[Information shown]

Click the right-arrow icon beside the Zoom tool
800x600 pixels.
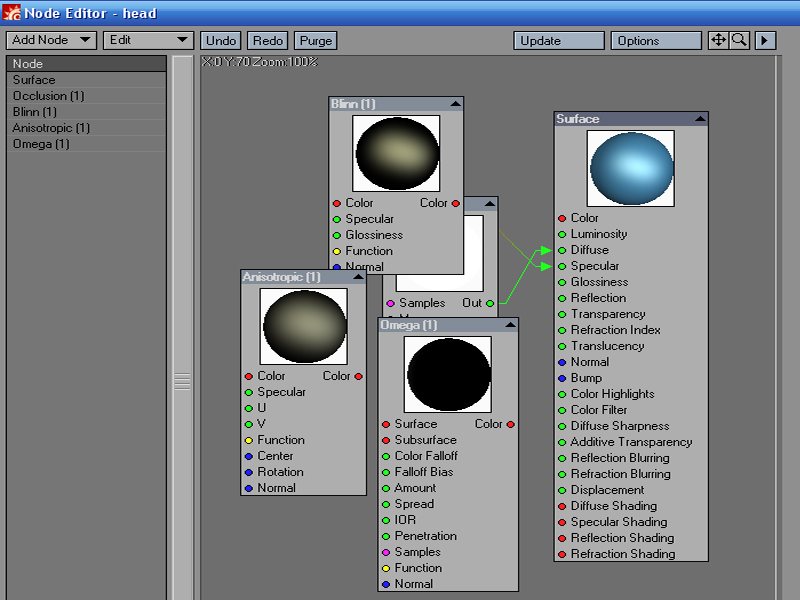[765, 40]
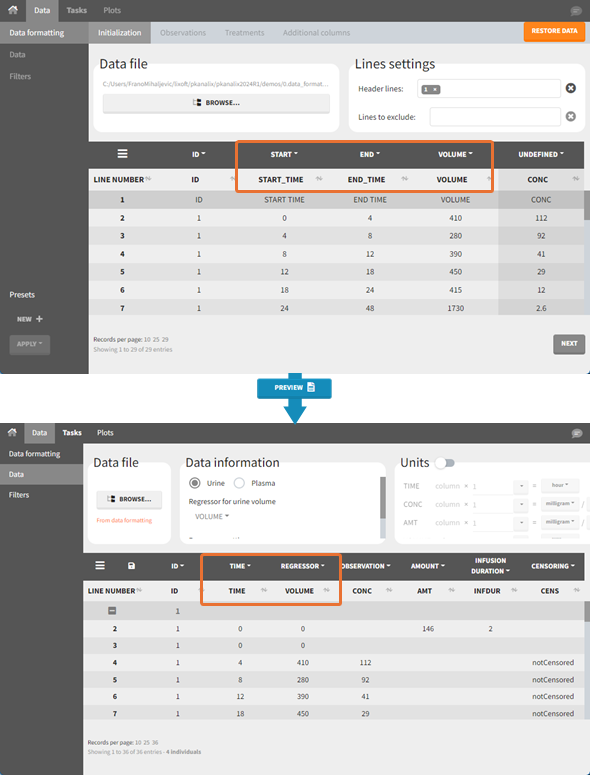Click the NEXT button
The width and height of the screenshot is (590, 775).
[x=569, y=344]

[/Information shown]

# Goal of the exercise
Exclude the pictures and print the rest of the data exactly.

# Output of the task
Click the right-arrow icon beside the Zoom tool
800x600 pixels.
[765, 40]
Click the NEXT button
The width and height of the screenshot is (590, 775).
[x=569, y=344]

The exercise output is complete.